* **Exercise requirements**: Copy every one of the records below word for word, keeping their original order.
• • •
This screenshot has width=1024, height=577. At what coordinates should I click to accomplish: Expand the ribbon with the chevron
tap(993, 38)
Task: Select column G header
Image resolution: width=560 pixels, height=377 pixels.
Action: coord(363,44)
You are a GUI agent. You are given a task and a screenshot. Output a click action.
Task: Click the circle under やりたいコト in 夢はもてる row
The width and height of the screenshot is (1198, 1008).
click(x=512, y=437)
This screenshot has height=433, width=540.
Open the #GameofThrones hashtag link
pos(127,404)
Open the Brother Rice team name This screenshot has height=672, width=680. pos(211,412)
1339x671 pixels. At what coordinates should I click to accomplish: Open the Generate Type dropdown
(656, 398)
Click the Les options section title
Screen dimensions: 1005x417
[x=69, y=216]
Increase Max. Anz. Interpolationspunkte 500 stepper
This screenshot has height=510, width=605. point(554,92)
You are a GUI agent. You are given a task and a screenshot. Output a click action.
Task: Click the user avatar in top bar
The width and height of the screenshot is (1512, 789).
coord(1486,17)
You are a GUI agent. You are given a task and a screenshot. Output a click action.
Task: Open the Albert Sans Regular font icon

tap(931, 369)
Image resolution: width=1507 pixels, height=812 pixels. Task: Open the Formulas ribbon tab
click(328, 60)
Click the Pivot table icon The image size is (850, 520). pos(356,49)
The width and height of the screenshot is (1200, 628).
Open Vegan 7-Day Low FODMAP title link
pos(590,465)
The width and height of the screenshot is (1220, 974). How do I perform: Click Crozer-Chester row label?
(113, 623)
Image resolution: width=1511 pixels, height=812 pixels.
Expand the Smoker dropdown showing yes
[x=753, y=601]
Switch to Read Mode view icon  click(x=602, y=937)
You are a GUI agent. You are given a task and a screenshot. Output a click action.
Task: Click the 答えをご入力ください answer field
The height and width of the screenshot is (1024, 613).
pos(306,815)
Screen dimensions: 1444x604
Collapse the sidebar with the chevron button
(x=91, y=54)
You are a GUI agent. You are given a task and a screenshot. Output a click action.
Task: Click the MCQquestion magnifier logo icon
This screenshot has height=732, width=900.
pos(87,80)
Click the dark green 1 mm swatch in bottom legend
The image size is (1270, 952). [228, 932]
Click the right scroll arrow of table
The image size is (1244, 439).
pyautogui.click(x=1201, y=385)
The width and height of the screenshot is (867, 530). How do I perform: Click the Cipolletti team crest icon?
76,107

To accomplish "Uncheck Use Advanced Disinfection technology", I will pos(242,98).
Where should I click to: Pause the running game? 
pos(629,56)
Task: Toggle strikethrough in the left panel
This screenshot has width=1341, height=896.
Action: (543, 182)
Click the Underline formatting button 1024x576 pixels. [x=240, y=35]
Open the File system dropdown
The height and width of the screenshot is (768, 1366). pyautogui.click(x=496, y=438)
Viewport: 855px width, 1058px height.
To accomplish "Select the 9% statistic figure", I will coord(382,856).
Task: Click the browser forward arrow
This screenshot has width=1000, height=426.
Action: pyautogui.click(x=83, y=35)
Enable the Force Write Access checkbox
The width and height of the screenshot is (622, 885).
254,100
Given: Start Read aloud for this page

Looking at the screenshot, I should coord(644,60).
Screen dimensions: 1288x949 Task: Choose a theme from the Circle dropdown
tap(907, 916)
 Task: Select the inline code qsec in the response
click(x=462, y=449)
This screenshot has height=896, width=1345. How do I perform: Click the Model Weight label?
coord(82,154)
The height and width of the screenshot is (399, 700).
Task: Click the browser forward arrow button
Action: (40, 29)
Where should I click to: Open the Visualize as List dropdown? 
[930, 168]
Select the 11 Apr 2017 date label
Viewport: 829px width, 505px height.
• • •
* **Written answer**:
This screenshot has width=1024, height=577. At what coordinates should I click to accomplish: Expand the ribbon with the chevron
tap(993, 38)
Task: Select column G header
Image resolution: width=560 pixels, height=377 pixels.
Action: coord(363,44)
You are a GUI agent. You are given a task and a screenshot. Output a click action.
Task: Click the circle under やりたいコト in 夢はもてる row
The width and height of the screenshot is (1198, 1008).
click(x=512, y=437)
This screenshot has height=433, width=540.
Open the #GameofThrones hashtag link
pos(127,404)
Open the Brother Rice team name This screenshot has height=672, width=680. pos(211,412)
1339x671 pixels. At what coordinates should I click to accomplish: Open the Generate Type dropdown
(656, 398)
Click the Les options section title
Screen dimensions: 1005x417
[x=69, y=216]
Increase Max. Anz. Interpolationspunkte 500 stepper
This screenshot has height=510, width=605. point(554,92)
You are a GUI agent. You are given a task and a screenshot. Output a click action.
Task: Click the user avatar in top bar
The width and height of the screenshot is (1512, 789).
coord(1486,17)
You are a GUI agent. You are given a task and a screenshot. Output a click action.
Task: Open the Albert Sans Regular font icon

tap(931, 369)
Image resolution: width=1507 pixels, height=812 pixels. Task: Open the Formulas ribbon tab
click(328, 60)
Click the Pivot table icon The image size is (850, 520). pos(356,49)
The width and height of the screenshot is (1200, 628).
Open Vegan 7-Day Low FODMAP title link
pos(590,465)
The width and height of the screenshot is (1220, 974). How do I perform: Click Crozer-Chester row label?
(113, 623)
Image resolution: width=1511 pixels, height=812 pixels.
Expand the Smoker dropdown showing yes
[x=753, y=601]
Switch to Read Mode view icon  click(x=602, y=937)
You are a GUI agent. You are given a task and a screenshot. Output a click action.
Task: Click the 答えをご入力ください answer field
The height and width of the screenshot is (1024, 613).
pos(306,815)
Screen dimensions: 1444x604
Collapse the sidebar with the chevron button
(x=91, y=54)
You are a GUI agent. You are given a task and a screenshot. Output a click action.
Task: Click the MCQquestion magnifier logo icon
This screenshot has height=732, width=900.
pos(87,80)
Click the dark green 1 mm swatch in bottom legend
The image size is (1270, 952). [228, 932]
Click the right scroll arrow of table
The image size is (1244, 439).
pyautogui.click(x=1201, y=385)
The width and height of the screenshot is (867, 530). How do I perform: Click the Cipolletti team crest icon?
76,107

To accomplish "Uncheck Use Advanced Disinfection technology", I will pos(242,98).
Where should I click to: Pause the running game? 
pos(629,56)
Task: Toggle strikethrough in the left panel
This screenshot has width=1341, height=896.
Action: (543, 182)
Click the Underline formatting button 1024x576 pixels. [x=240, y=35]
Open the File system dropdown
The height and width of the screenshot is (768, 1366). pyautogui.click(x=496, y=438)
Viewport: 855px width, 1058px height.
To accomplish "Select the 9% statistic figure", I will coord(382,856).
Task: Click the browser forward arrow
This screenshot has width=1000, height=426.
Action: pyautogui.click(x=83, y=35)
Enable the Force Write Access checkbox
The width and height of the screenshot is (622, 885).
254,100
Given: Start Read aloud for this page

Looking at the screenshot, I should coord(644,60).
Screen dimensions: 1288x949 Task: Choose a theme from the Circle dropdown
tap(907, 916)
 Task: Select the inline code qsec in the response
click(x=462, y=449)
This screenshot has height=896, width=1345. How do I perform: Click the Model Weight label?
coord(82,154)
The height and width of the screenshot is (399, 700).
Task: Click the browser forward arrow button
Action: (40, 29)
Where should I click to: Open the Visualize as List dropdown? 
[930, 168]
Select the 11 Apr 2017 date label
Viewport: 829px width, 505px height.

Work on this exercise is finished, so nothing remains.